## Brief:
Reproduce the records word for word, starting with the line that contains "Click the RSI 60.00 scale value" and continuing through the end of the records. Leave the pictures out.

## Information shown:
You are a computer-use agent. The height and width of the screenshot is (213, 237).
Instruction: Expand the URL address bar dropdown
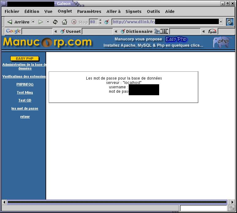click(221, 22)
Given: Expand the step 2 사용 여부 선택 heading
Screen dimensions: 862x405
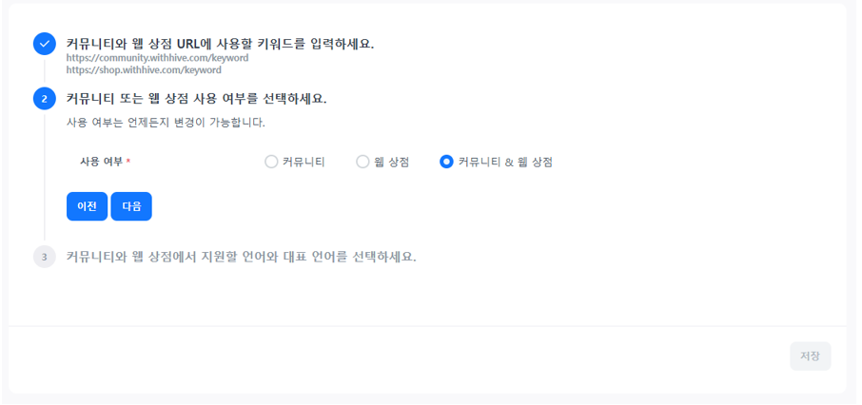Looking at the screenshot, I should (x=196, y=98).
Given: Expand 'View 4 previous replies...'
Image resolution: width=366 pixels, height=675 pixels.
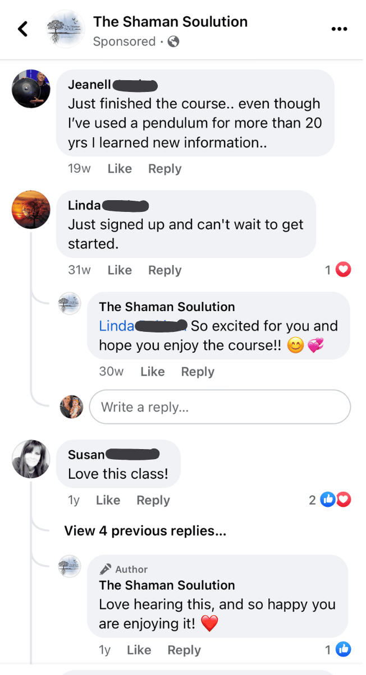Looking at the screenshot, I should (145, 531).
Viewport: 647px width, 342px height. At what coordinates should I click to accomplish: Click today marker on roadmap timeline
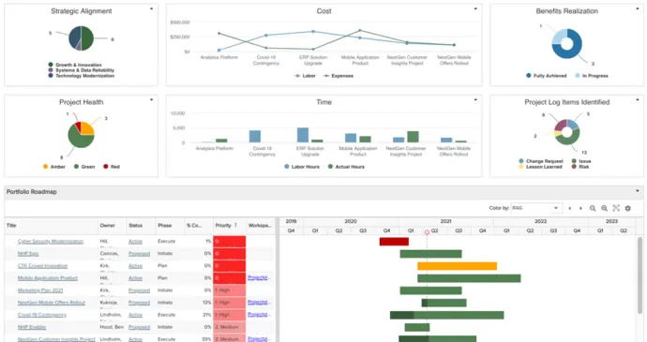point(427,232)
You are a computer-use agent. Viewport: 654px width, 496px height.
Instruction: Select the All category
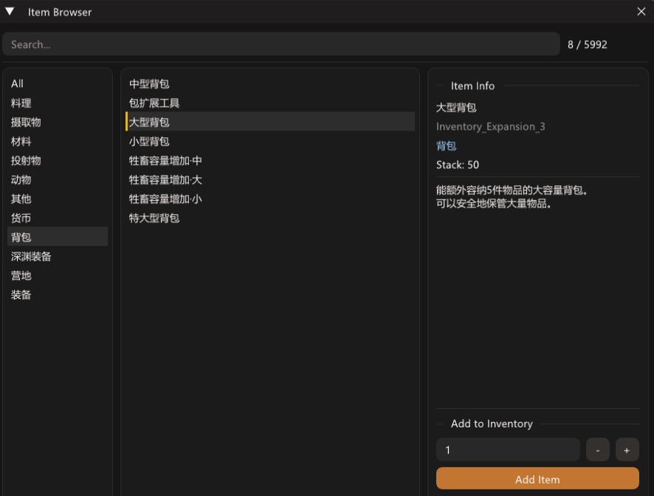18,84
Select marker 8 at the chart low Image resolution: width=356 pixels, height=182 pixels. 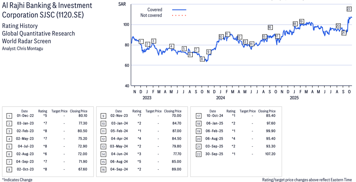202,59
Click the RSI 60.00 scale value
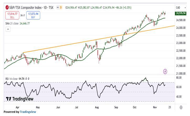This screenshot has width=190, height=116. click(179, 87)
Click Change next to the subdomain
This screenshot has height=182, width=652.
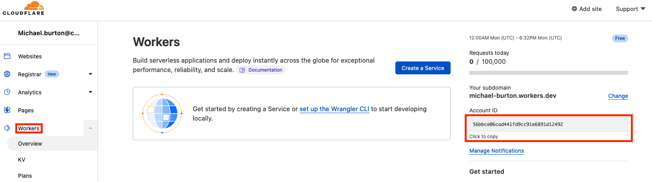point(618,96)
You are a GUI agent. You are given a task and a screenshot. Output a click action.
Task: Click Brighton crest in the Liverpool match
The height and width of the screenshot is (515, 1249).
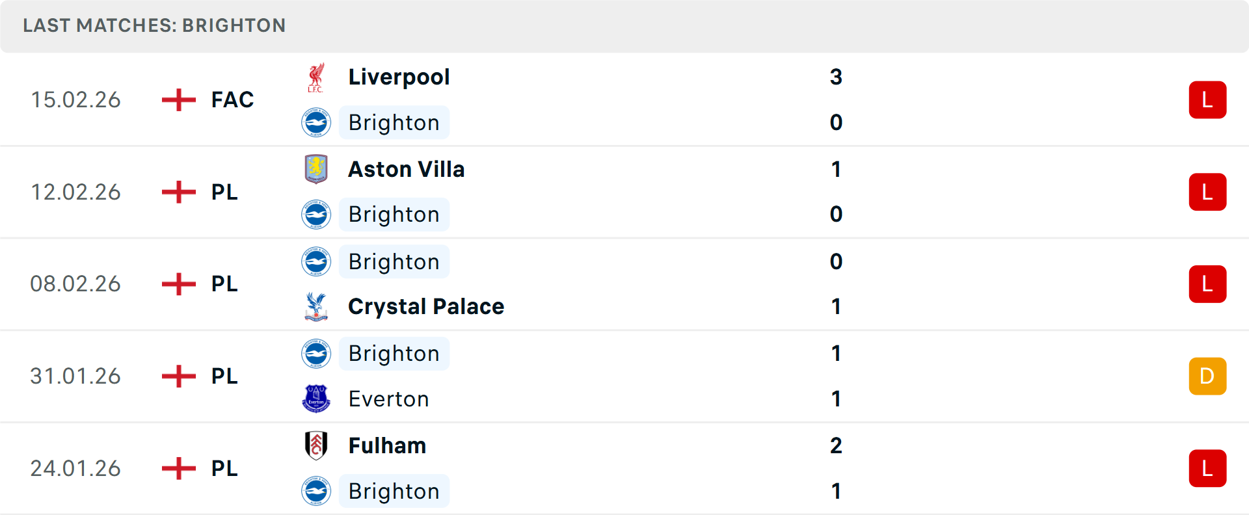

## Reply:
Click the RSI 60.00 scale value
This screenshot has width=190, height=116. click(179, 87)
Click Change next to the subdomain
This screenshot has height=182, width=652.
point(618,96)
You are a GUI agent. You are given a task and a screenshot. Output a click action.
Task: Click Brighton crest in the Liverpool match
The height and width of the screenshot is (515, 1249).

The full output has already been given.